Over recent days, the region deployed 7,500 people and over 20 aircraft to fight the fires. Italy has also received support from neighboring countries, with France and Greece deploying four planes to provide assistance in putting out the flames.
Solinas urged Italian Prime Minister Mario Draghi to send economic help to the affected areas. Draghi said that his government was monitoring the situation closely and expressed “full solidarity with the population that is working non-stop in the rescue interventions.”
Greece and Spain are also struggling with wildfires due to a continuous heatwave.
In Greece, scores of forest fires burned between Sunday and Monday with more than 700 firefighters being deployed to take control of the situation.
Prime Minister Kyriakos Mitsotakis said at a Monday cabinet meeting that firefighters had battled around 50 fires during the last 24 hours across the country, while stressing that more could follow after meteorologists warned the heatwave was likely to continue.
“I want to emphasize that August remains a difficult month. Meteorologists are already warning us that from the end of next week we may face another big prolonged heatwave. That is why it is important for all of us, all the state services, to be on absolute alert, until the firefighting period is formally over,” Mitsotakis concluded.
Droughts are becoming more frequent and more severe in southern Europe, and environmental authorities have warned that the region is at the greatest risk from the impacts of climate change on the continent.
Last week Frans Timmermans, the vice president of the European Commission, told CNN’s Becky Anderson that “erratic weather patterns are going to be the new normal.” “If we don’t do something urgently — and urgently, I mean now — then the climate crisis is going to get completely out of control and our citizens do understand that we need to act now,” he said.

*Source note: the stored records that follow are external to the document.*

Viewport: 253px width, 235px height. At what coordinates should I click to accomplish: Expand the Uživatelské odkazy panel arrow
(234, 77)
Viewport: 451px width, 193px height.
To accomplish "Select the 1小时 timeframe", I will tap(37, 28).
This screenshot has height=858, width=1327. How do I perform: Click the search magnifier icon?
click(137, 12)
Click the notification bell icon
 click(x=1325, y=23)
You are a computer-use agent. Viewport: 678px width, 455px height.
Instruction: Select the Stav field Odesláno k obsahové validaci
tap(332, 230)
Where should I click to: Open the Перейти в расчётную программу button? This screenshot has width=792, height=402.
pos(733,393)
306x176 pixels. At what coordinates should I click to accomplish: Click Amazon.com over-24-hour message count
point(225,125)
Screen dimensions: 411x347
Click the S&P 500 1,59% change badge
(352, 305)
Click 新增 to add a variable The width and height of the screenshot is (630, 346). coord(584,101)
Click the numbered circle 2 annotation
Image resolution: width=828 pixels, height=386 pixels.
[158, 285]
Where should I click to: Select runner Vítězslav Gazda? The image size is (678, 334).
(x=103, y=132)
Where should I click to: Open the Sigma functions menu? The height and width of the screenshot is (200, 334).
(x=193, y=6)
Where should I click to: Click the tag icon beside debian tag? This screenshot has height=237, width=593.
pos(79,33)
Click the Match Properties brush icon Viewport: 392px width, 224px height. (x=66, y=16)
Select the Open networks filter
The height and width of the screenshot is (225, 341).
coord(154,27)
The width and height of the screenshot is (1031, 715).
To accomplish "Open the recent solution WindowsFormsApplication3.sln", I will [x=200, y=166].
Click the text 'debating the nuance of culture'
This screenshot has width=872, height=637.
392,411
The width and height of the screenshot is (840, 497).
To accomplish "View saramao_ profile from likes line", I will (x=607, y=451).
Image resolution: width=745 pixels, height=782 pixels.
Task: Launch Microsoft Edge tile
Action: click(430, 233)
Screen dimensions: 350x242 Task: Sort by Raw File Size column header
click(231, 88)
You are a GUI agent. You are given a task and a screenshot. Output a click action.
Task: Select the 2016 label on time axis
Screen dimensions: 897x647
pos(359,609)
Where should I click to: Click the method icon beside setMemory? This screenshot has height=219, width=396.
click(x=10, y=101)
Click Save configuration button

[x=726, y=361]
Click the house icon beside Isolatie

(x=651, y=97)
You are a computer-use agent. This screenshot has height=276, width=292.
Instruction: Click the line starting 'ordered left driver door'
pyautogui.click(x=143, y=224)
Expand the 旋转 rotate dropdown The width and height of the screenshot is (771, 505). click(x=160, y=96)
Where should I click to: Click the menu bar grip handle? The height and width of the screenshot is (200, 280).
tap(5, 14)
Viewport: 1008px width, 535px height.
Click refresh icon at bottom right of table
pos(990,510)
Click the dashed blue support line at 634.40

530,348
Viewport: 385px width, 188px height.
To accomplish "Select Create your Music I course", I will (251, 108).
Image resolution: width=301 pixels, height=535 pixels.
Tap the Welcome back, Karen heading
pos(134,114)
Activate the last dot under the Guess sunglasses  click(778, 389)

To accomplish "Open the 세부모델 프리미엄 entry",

The increase in wildfires has delivered yet another environmental concern after parts of northern Europe were affected by severe floods recently.
Blazes under control in Spain
The Iberian peninsula has not been spared from the fires, with blazes ripping through Catalonia on the northeastern corner of Spain. More than 1,700 hectares have burned in the regions of Conca de Barberà and Anoia, but the blazes were 90% stabilized on Monday after forces on the ground — made of 95 crews with 280 troops and six aircraft — took control of the situation.
On Tuesday, Catalonian firefighters released an update stating they had continued working overnight on extinguishing the fires and reviewing the perimeter.
In Lietor, in the central east region of Castilla-La Mancha, more than 2,500 hectares burned during the weekend before being brought under control on Monday by a crew of over 500 people, local authorities said.
Spain’s neighboring country, Portugal, has not been impacted by the recent fires but a report earlier this month said it was the nation most affected by forest fires in Europe.
The environmental organization Associação Natureza Portugal (ANP), which serves as a national representative of the international World Fund for Nature (WWF), claims that more than 18,000 fires have occurred annually in Portugal since 2010, an ANP statement said.
“Portugal is clearly the European country most affected by forest fires. An average of 136,000 hectares are burned per year, 31% more than in Spain, despite having 80% less forest area. This figure means that every year Portugal sees more than 3% of its forest area burned,” according to the statement.
According to the European Environment Agency (EEA), “more severe fire weather and, as a consequence, substantial expansion of the fire-prone area and longer fire seasons are projected in most regions of Europe, in particular for high emissions scenarios.”
“The increase in fire danger is projected to be particularly large in western-central Europe, but the absolute fire danger remains highest in southern Europe,” the EEA said in their forest fires assessment.